> Your task:
Print each record exactly as it appears, but drop the images.

Stored dataset items:
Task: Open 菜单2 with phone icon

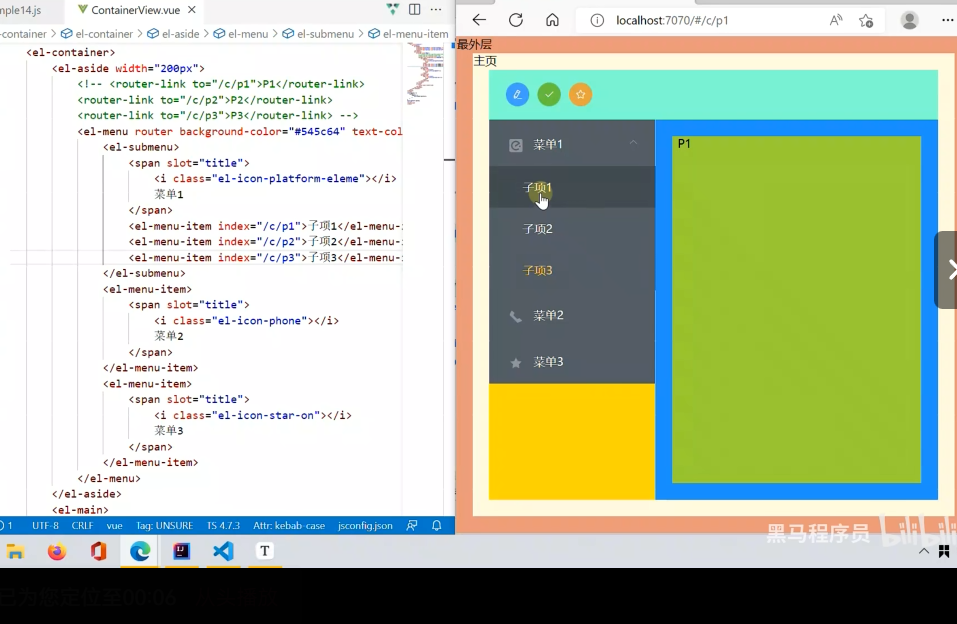Action: [548, 316]
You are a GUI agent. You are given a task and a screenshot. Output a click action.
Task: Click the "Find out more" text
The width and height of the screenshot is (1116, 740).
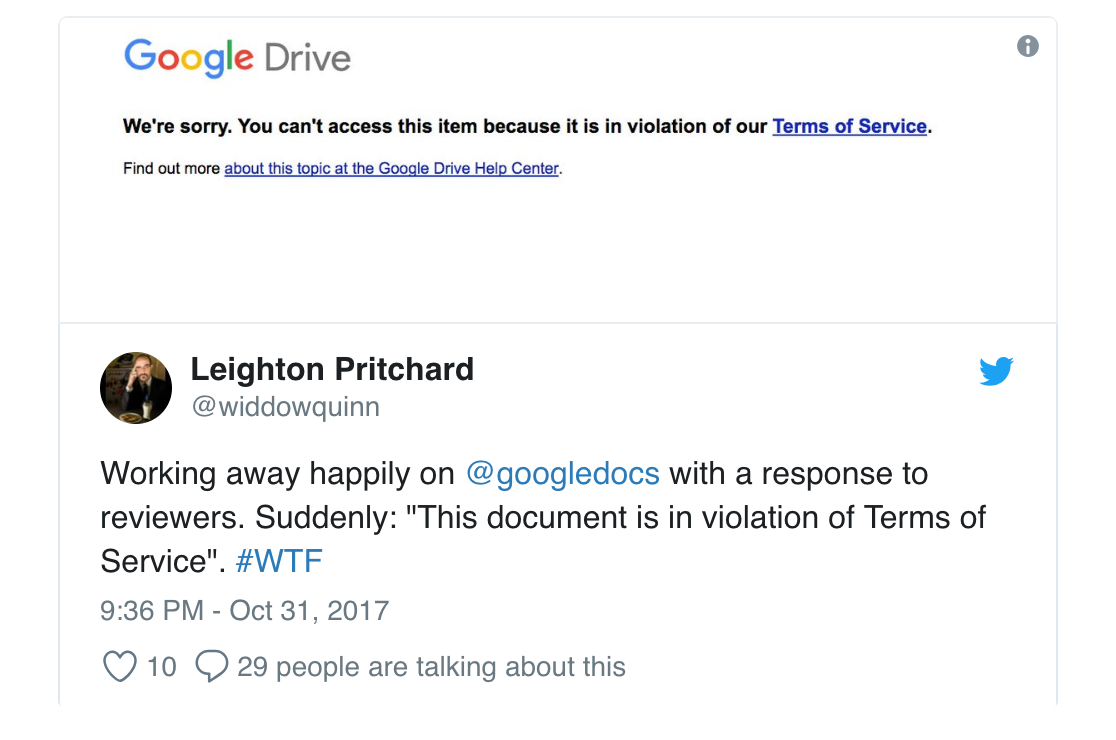171,169
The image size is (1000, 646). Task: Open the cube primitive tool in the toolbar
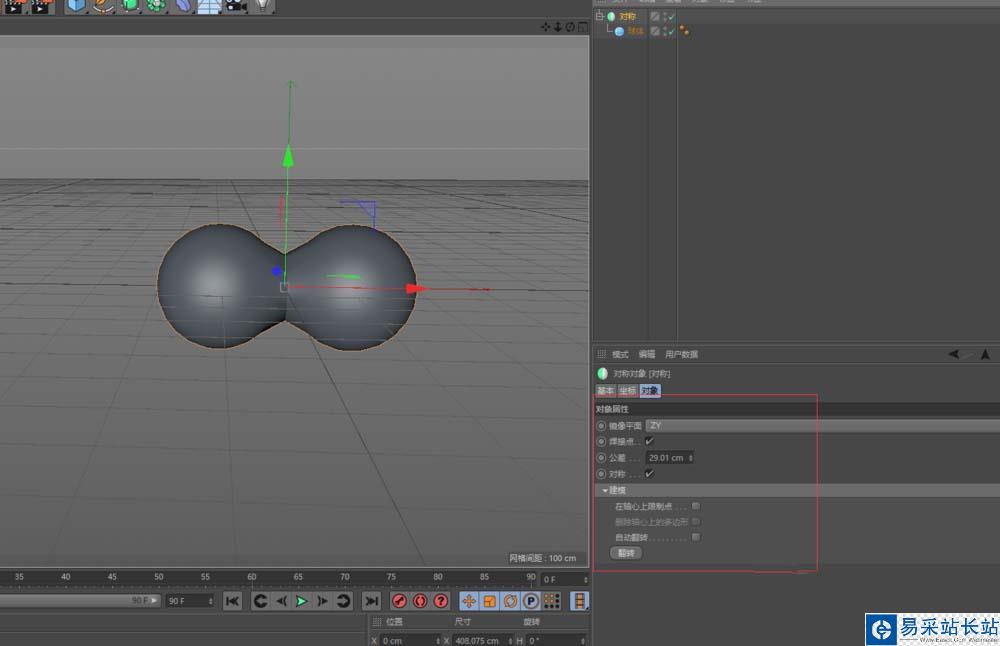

> Solved exercise:
Task: Open 菜单2 with phone icon

Action: [548, 316]
You are a GUI agent. You are given a task and a screenshot. Output a click action.
Task: Click the "Find out more" text
The width and height of the screenshot is (1116, 740).
171,169
The image size is (1000, 646). Task: Open the cube primitive tool in the toolbar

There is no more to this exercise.